Об истории исповеди, покаяния и духовничества

                Ранее я неоднократно касался истории исповеди, покаяния, духовничества и старчества.  Сейчас настало время дать более развернутый анализ этих сторон церковной жизни, поскольку на них зиждется не только Православие в целом, но и жизнь каждого верующего в отдельности. Для раскрытия темы необходимо совершить небольшой экскурс в церковную историю и выяснить, что такое исповедь, покаяние и чем они отличаются от Таинства Покаяния, но не в общепринятом и порой ошибочном понимании, а с точки зрения академической церковной науки.

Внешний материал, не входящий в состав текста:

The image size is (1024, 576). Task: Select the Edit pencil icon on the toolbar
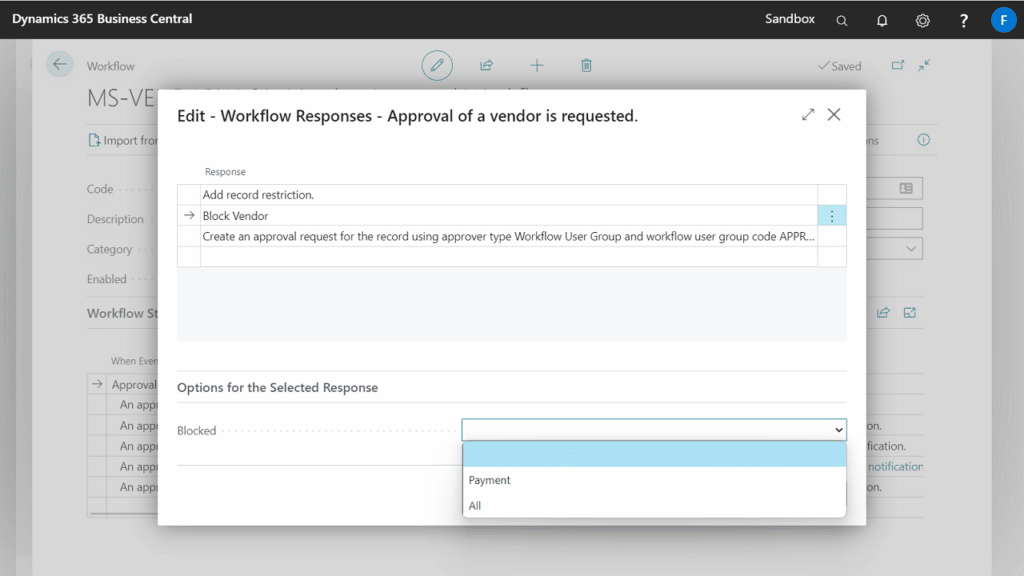[x=437, y=65]
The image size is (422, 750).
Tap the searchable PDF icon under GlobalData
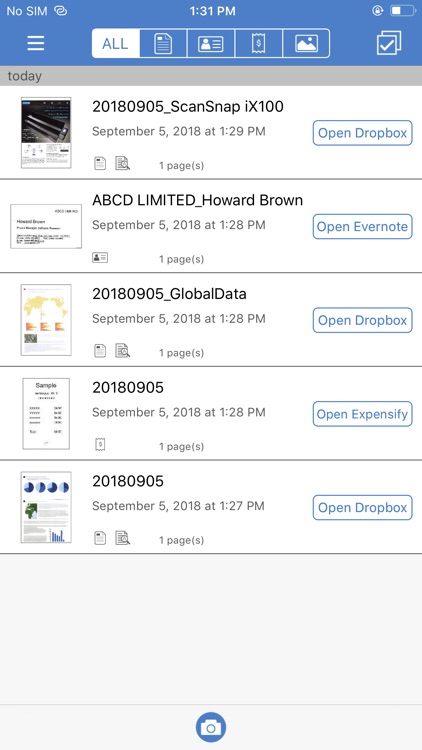(123, 351)
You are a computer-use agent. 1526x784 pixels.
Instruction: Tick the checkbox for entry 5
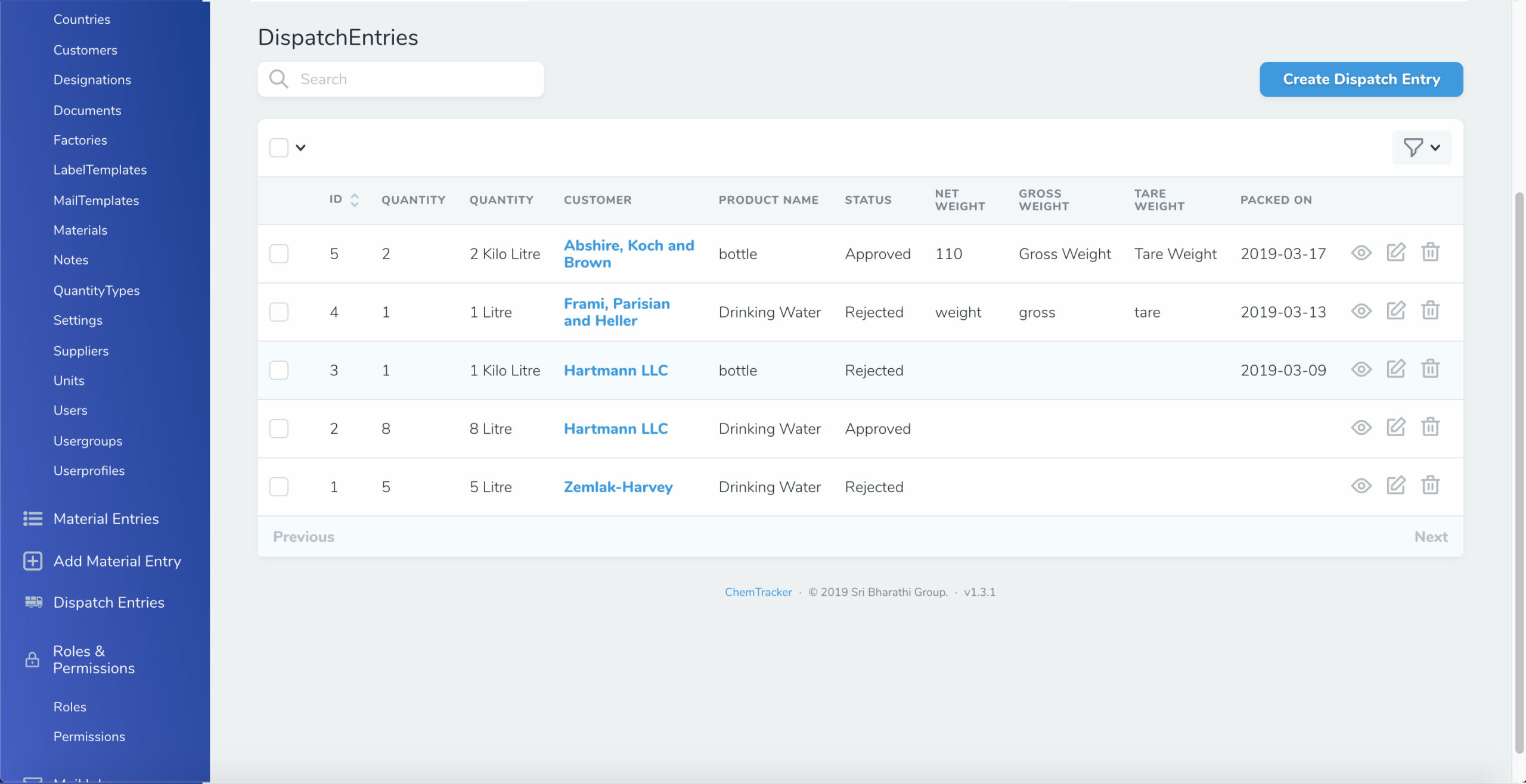click(x=278, y=254)
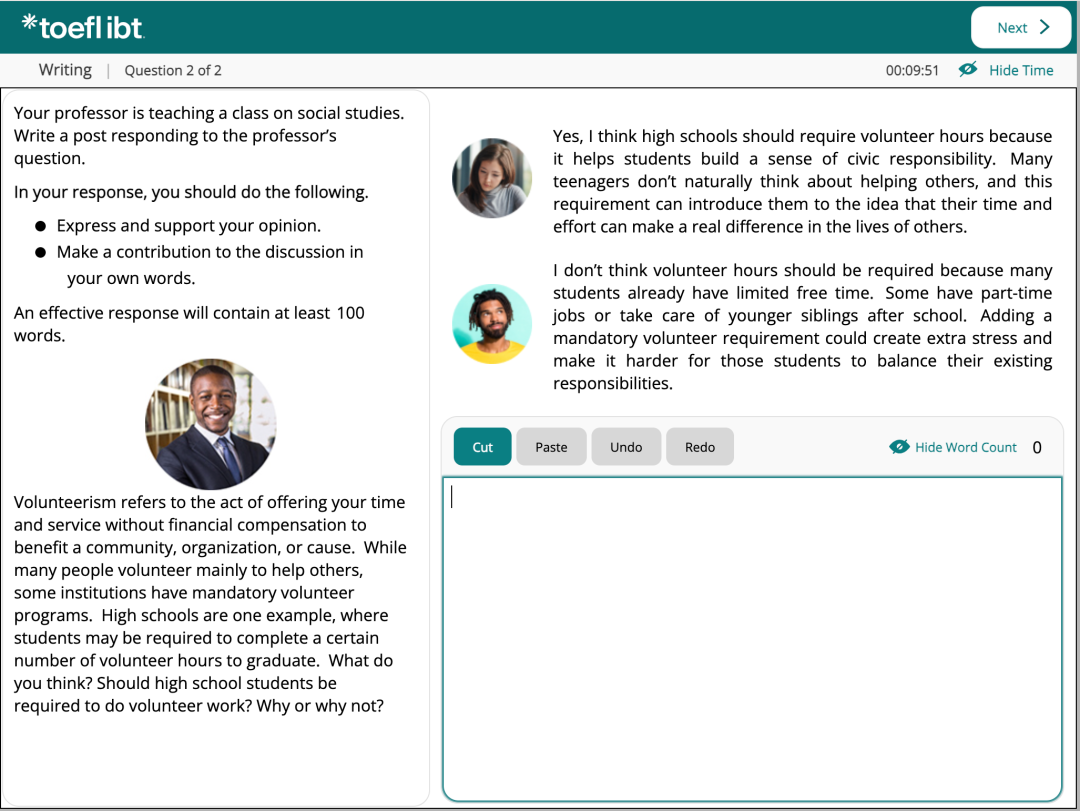Click the professor's question paragraph about volunteerism
1080x811 pixels.
pos(210,604)
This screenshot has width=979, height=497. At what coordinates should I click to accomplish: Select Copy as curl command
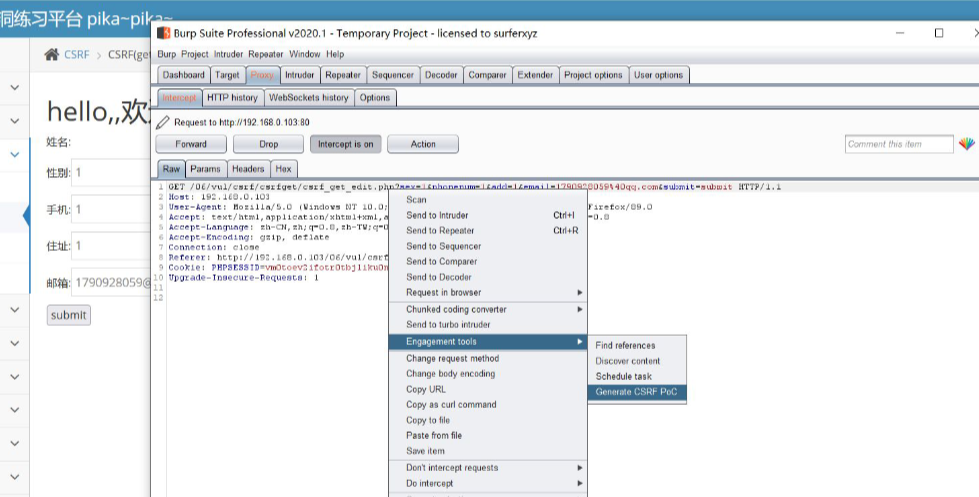[451, 405]
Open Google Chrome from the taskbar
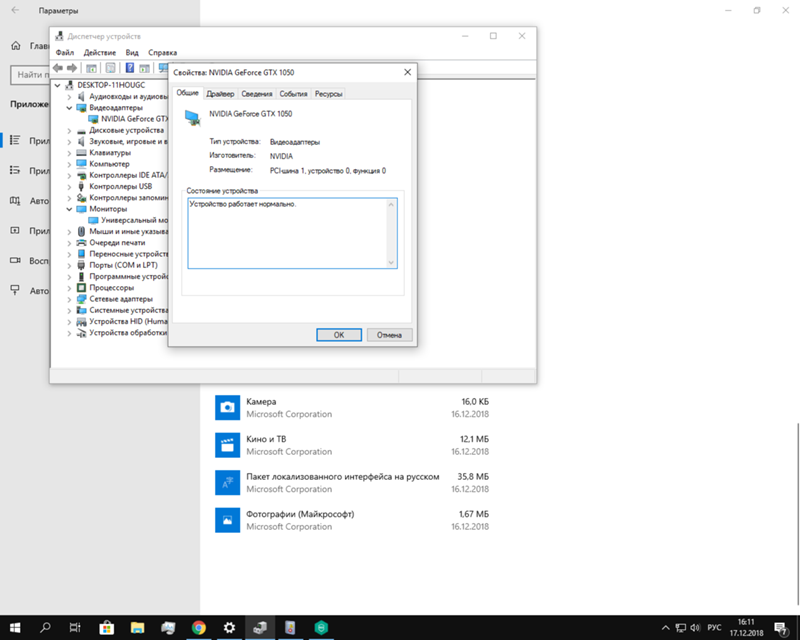Screen dimensions: 800x640 198,628
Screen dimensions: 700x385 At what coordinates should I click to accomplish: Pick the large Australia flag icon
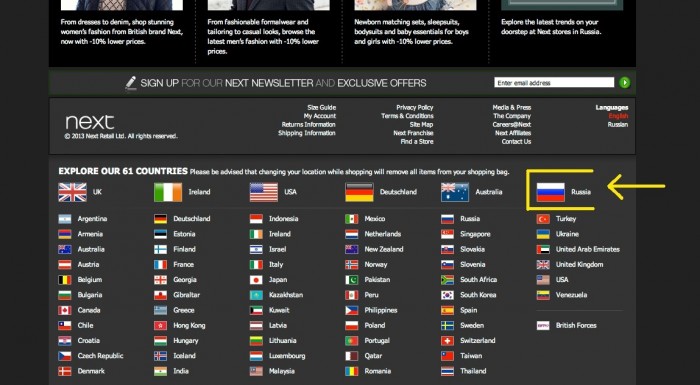coord(454,192)
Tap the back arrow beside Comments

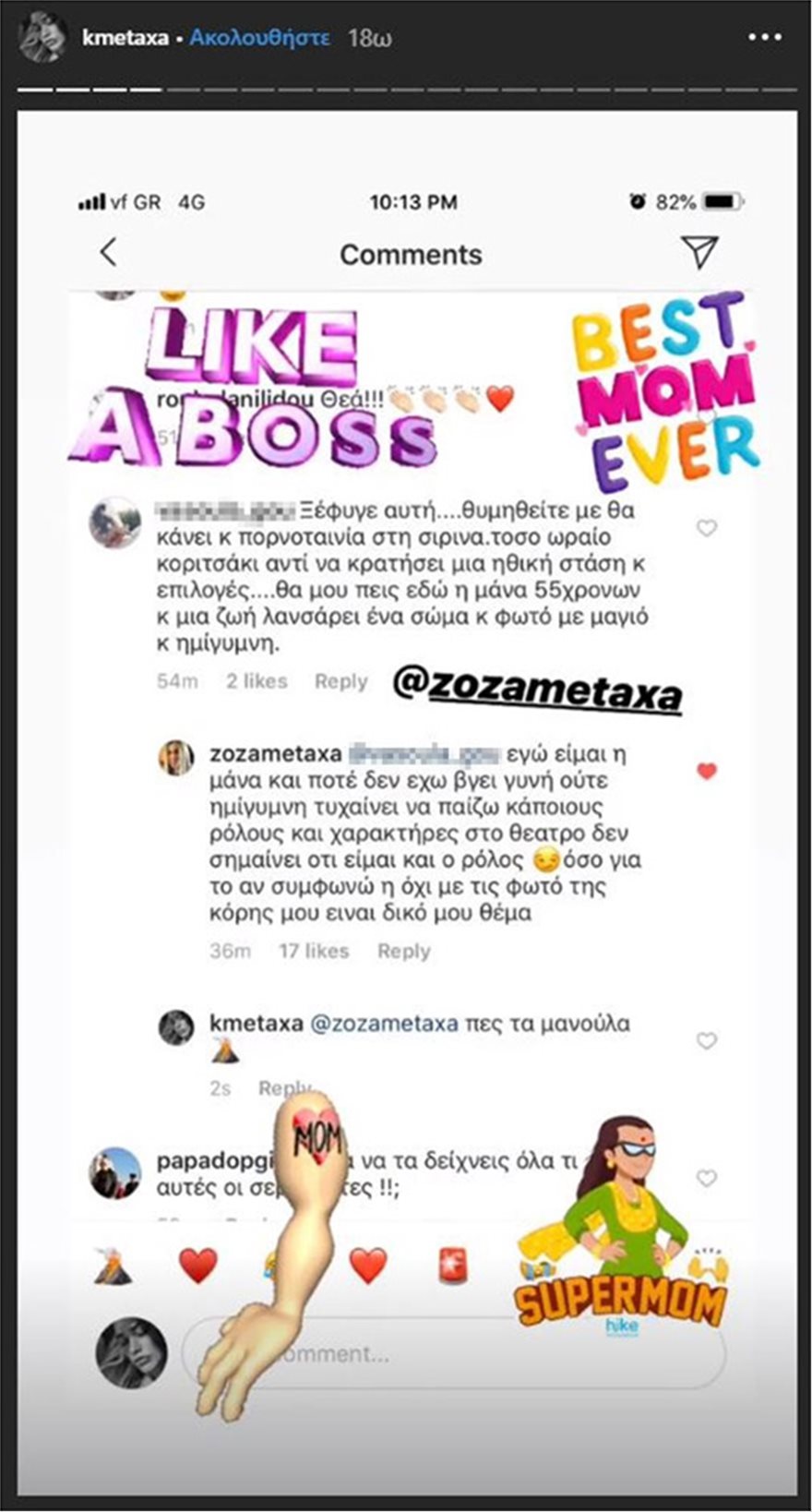click(x=109, y=252)
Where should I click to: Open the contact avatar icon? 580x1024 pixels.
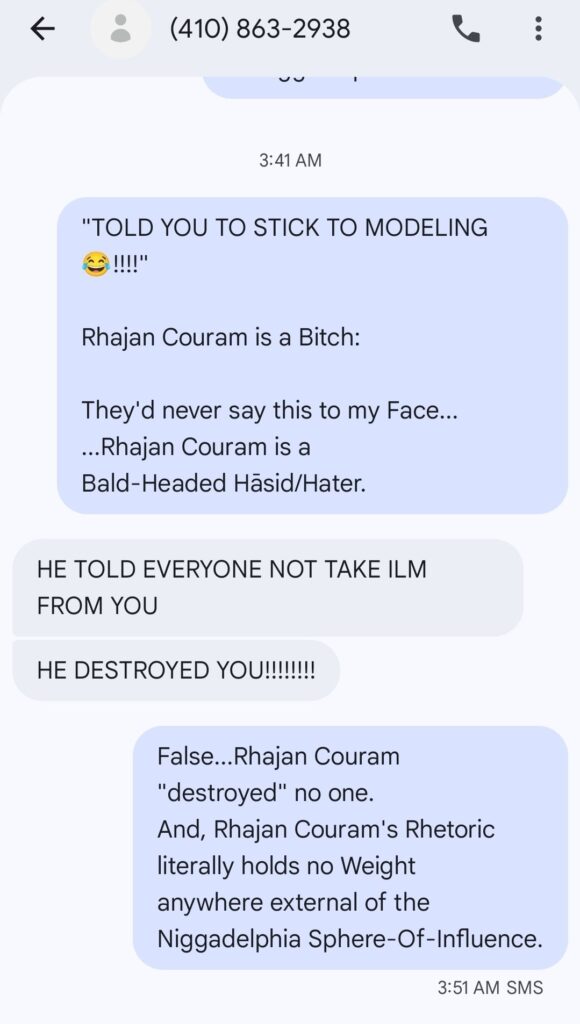tap(120, 29)
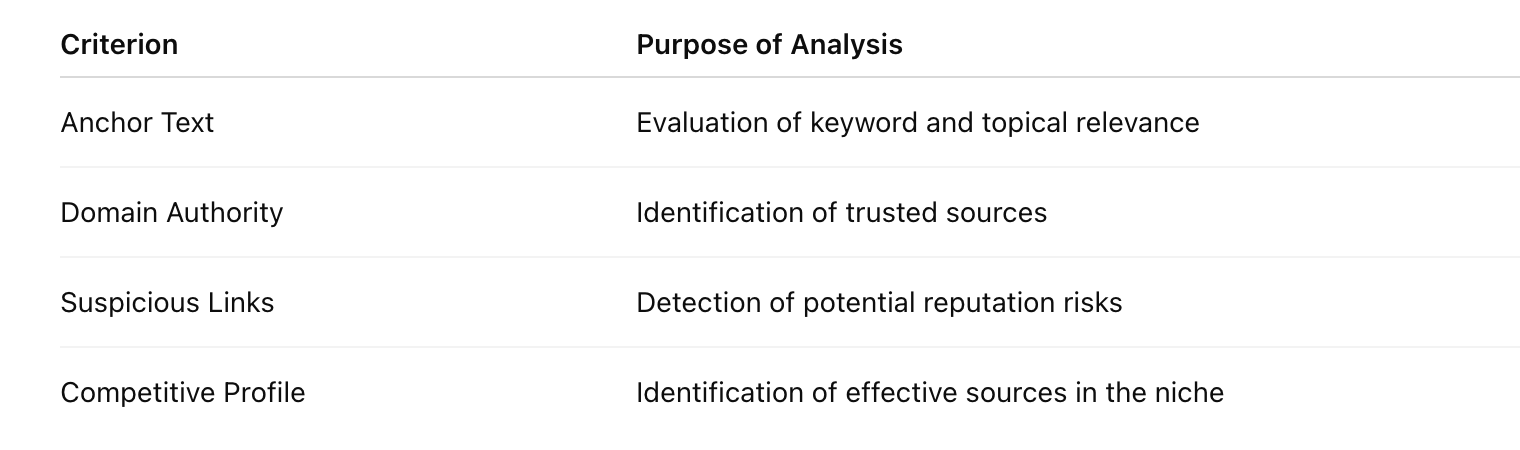Viewport: 1520px width, 450px height.
Task: Select the Competitive Profile cell
Action: pyautogui.click(x=182, y=393)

                Итак, из церковной истории Таинстве Покаяния мы узнаем следующее. Исповедь, как и покаяние зарождаются вместе с самой Церковью на заре христианства. Но возникают совершенно особенным образом, о котором мало кто знает. Первыми органами исповеди, как пишет в 1906 году выдающий русский ученый, доктор церковной истории, профессор Московской духовной академии С.И. Смирнов (1870-1916), были монастырские старцы. Они же были духовниками братии, ибо духовничество вышло из монастырского быта. Что представляла собой исповедь в те древние времена? Она имела несколько значений. Исповедью считалась открытие старцу помыслов, переживаний, сомнений и грехов. Часто исповедь напоминала беседу наставника и его воспитанника, никак не связанную с открытием греха. Это была форма духовного окормления и воспитания. Соответственно, исповедь не обязательно была связана с объявлением грехов, и не несла за собой епитимию.    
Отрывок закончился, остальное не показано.